The Treatment of Primary Focal Hyperhidrosis

Todd Wechter, BSc; Steven R. Feldman, MD, PhD; Sarah L. Taylor, MD, MPH


Skin Therapy Letter. 2019;24(1) 

In This Article

Abstract and Introduction


Primary focal hyperhidrosis is a relatively common disease that has a significant impact on afflicted patient's quality of life. The pathogenesis of the disease is thought to stem from increased cholinergic activity on eccrine sweat glands. Topical aluminum chloride based antiperspirants are good first-line agents for all affected body sites. Anticholinergic agents are emerging as effective topical alternatives. Iontophoresis passes an electrical current through the skin and is an excellent treatment option for palmoplantar disease. Botulinum toxin type A injections remain a mainstay second-line treatment. Local procedural advances including microwave thermolysis, laser therapy and focused ultrasound are emerging as safe and effective alternatives for refractory disease. Oral anticholinergics are generally well tolerated and can also be used for intractable disease. Last-line interventions include local surgical options and sympathectomy, though some patients may prefer permanent treatment. Further investigation of novel treatments as well as ways to optimize existing therapeutic options are needed.
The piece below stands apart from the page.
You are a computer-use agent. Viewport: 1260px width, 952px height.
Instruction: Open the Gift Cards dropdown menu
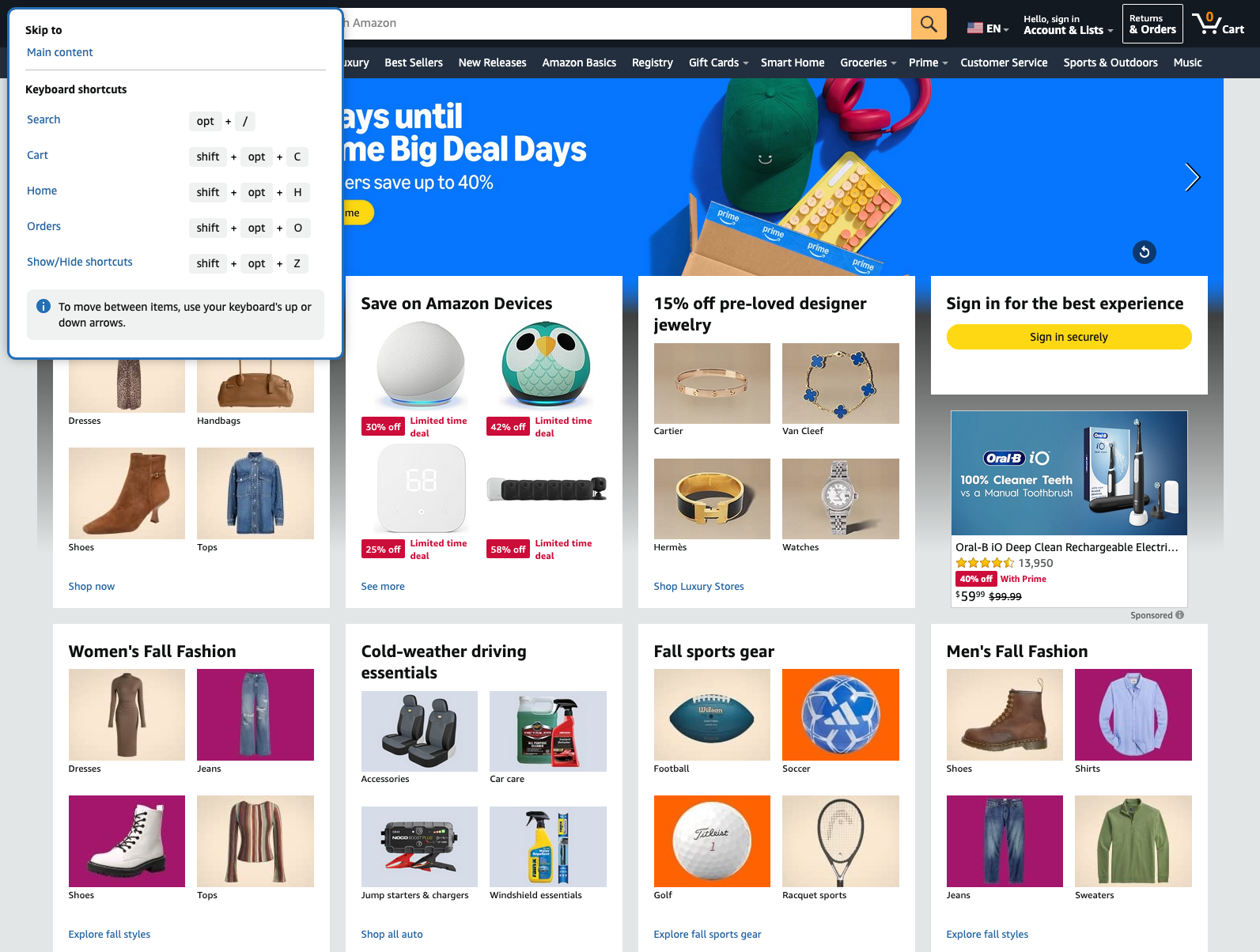pos(718,62)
Primary focal hyperhidrosis, characterized as sweating beyond what is needed for adequate thermoregulation, can have a dramatic effect on quality of life and has an estimated prevalence of 4.8% in the United States.[1,2] Primary focal disease differs from secondary hyperhidrosis in that it is located in discrete areas of the body (e.g. palms, soles, axilla, face or scalp) and is not induced by medications or other medical conditions.[3,4] While a complete understanding of the cause or causes of primary focal hyperhidrosis remains unknown, its pathogenesis is thought to be linked to the thermoregulatory center of the hypothalamus and the autonomic nervous system.[5] Post-ganglionic sympathetic cholinergic neurons release the neurotransmitter acetylcholine, which acts on eccrine sweat glands leading to sweat secretion.[6] Increased sympathetic activity on eccrine glands can be induced by either emotional or thermal stimuli.[7] Thus, potential treatment targets include the neurotransmitter, nerves, eccrine glands, and eccrine ducts (Figure 1).

Figure 1.

Proposed pathway of sweat production and sites of therapeutic intervention. A. Sympathectomy interrupts thoracic sympathetic outflow from the sympathetic chain. B. Botulinum toxin (BTX-A) injection prevents the release of acetylcholine (ACh) into the synapse. C. Topical and systemic anticholinergics competitively inhibit binding of ACh to muscarinic receptors on the eccrine sweat gland. D. Microwave thermolysis, laser therapy, focused ultrasound and local surgical interventions all damage and/or remove the eccrine sweat glands. E. Aluminum chloride antiperspirants precipitate and block the sweat gland duct.

There are many treatment options that exist for primary focal hyperhidrosis, which can be local or systemic and range from topical therapies to surgical management.[8] Disease severity, disease location, treatment cost, side effect profile and patient preference are all important considerations when deciding on therapeutic options.[8] Here, we review current and emerging treatment options for primary focal hyperhidrosis. We summarize our findings in Table 1 and then provide our treatment recommendations in Table 2.